Kecenderungan itu kemudian menjadikan jiwanya lelah dikarenakan ia terus-menerus disibukkan oleh dunianya hingga berani meninggalkan kewajiban-kewajiban kemanusiaannya. Bahkan bisa jadi kecenderungannya itu mengkristal hingga membentuk orientasi hidupnya yang sarwa duniawi yang menyebabkan ia dilanda nestapa yang berkepanjangan. Rasulullah Saw bersabda, “Barangsiapa yang pada pagi harinya menjadikan dunia ini kepentingannya yang utama, maka Allah akan melazimkan dalam hatinya tiga macam: (1) kerisauan yang tak putus-putusnya untuk selamanya, (2) kesibukan yang tak ada istirahatnya untuk selamanya, dan (3) rasa kefakiran yang tak ada ujungnya untuk selamanya.”(HR, Abu Laits).

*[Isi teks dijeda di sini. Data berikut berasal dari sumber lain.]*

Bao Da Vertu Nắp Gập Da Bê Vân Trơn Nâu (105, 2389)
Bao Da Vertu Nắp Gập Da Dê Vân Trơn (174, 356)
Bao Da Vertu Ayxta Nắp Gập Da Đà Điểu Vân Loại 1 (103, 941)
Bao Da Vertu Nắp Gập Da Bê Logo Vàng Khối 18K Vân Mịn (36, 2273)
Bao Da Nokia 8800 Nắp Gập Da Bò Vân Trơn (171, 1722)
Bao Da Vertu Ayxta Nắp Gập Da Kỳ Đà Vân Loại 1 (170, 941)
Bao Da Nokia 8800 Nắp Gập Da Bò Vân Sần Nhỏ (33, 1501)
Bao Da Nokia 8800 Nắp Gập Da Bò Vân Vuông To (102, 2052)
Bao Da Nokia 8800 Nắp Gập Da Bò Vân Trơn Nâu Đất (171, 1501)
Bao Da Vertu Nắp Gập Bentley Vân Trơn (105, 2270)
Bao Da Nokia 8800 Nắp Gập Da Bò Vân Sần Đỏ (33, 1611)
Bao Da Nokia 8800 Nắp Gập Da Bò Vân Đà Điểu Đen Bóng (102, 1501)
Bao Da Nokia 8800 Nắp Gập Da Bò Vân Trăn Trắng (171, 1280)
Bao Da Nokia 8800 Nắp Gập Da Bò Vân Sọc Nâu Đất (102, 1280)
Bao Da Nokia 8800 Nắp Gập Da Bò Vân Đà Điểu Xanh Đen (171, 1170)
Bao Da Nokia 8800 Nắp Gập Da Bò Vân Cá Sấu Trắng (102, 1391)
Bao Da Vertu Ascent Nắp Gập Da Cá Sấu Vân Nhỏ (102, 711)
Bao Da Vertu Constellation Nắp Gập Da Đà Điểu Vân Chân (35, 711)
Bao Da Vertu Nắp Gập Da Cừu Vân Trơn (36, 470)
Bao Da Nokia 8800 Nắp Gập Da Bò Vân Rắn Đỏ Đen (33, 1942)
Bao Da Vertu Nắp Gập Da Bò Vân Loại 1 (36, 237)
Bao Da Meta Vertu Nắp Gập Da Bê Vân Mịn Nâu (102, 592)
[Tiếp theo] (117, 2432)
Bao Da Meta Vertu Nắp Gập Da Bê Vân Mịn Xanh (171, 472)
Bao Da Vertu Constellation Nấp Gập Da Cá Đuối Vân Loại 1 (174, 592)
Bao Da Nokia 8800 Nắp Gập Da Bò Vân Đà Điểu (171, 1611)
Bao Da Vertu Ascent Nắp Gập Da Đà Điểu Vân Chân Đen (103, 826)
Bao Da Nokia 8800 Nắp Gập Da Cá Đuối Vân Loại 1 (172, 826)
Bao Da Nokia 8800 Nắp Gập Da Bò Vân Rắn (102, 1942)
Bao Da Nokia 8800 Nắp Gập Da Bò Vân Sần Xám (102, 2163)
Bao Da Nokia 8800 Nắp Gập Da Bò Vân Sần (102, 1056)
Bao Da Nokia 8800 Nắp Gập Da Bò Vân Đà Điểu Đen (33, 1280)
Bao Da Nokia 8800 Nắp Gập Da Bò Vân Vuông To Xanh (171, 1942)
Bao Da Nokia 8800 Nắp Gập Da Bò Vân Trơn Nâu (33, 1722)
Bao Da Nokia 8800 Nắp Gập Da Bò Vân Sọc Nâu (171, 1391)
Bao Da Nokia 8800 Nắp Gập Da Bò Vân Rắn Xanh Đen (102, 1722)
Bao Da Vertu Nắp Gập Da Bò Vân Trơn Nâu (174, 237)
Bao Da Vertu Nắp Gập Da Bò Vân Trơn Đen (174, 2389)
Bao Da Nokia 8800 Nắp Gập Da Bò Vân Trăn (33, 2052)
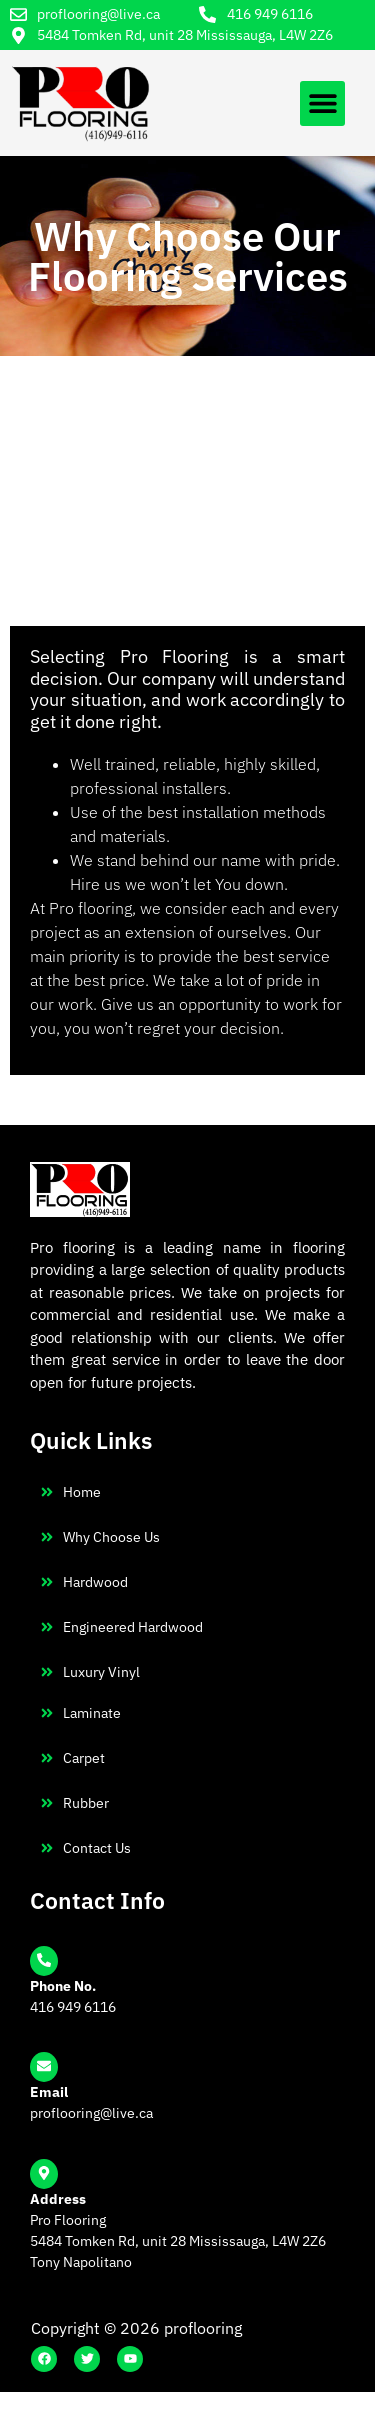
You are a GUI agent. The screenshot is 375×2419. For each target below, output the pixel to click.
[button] (322, 103)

Refleksi orientasi duniawi seseorang dapat diamati pada keinginannya yang berkobar-kobar untuk dapat mereguk kenikmatan dunia sepuas-puasnya. Padahal, menurut Syaikh Abdul Qadir al-Jailani, seperti diungkap kembali dalam kitab Mawa’izh al-Syaikh ‘Abd al-Qadir al-Jailani, “minuman dan biusan dunia telah memabukkan dan memotong tangan dan kaki orang yang menggandrunginya. Ketika biusnya hilang, barulah ia sadar dan dapat melihat apa yang telah dilakukannya kepada dirinya.”

Demi mereguk kenikmatan dunia sepuas-puasnya manusia menggali dan mengembangkan ilmu pengtetahuan. Penggalain dan pengembangan ilmu pengtetahuan yang dilakukannya antara lain melahirkan teknologi yang dapat dijadikan alat dan sarana untuk merealisasikan kepuasannya dan memudahkan urusan hidupnya.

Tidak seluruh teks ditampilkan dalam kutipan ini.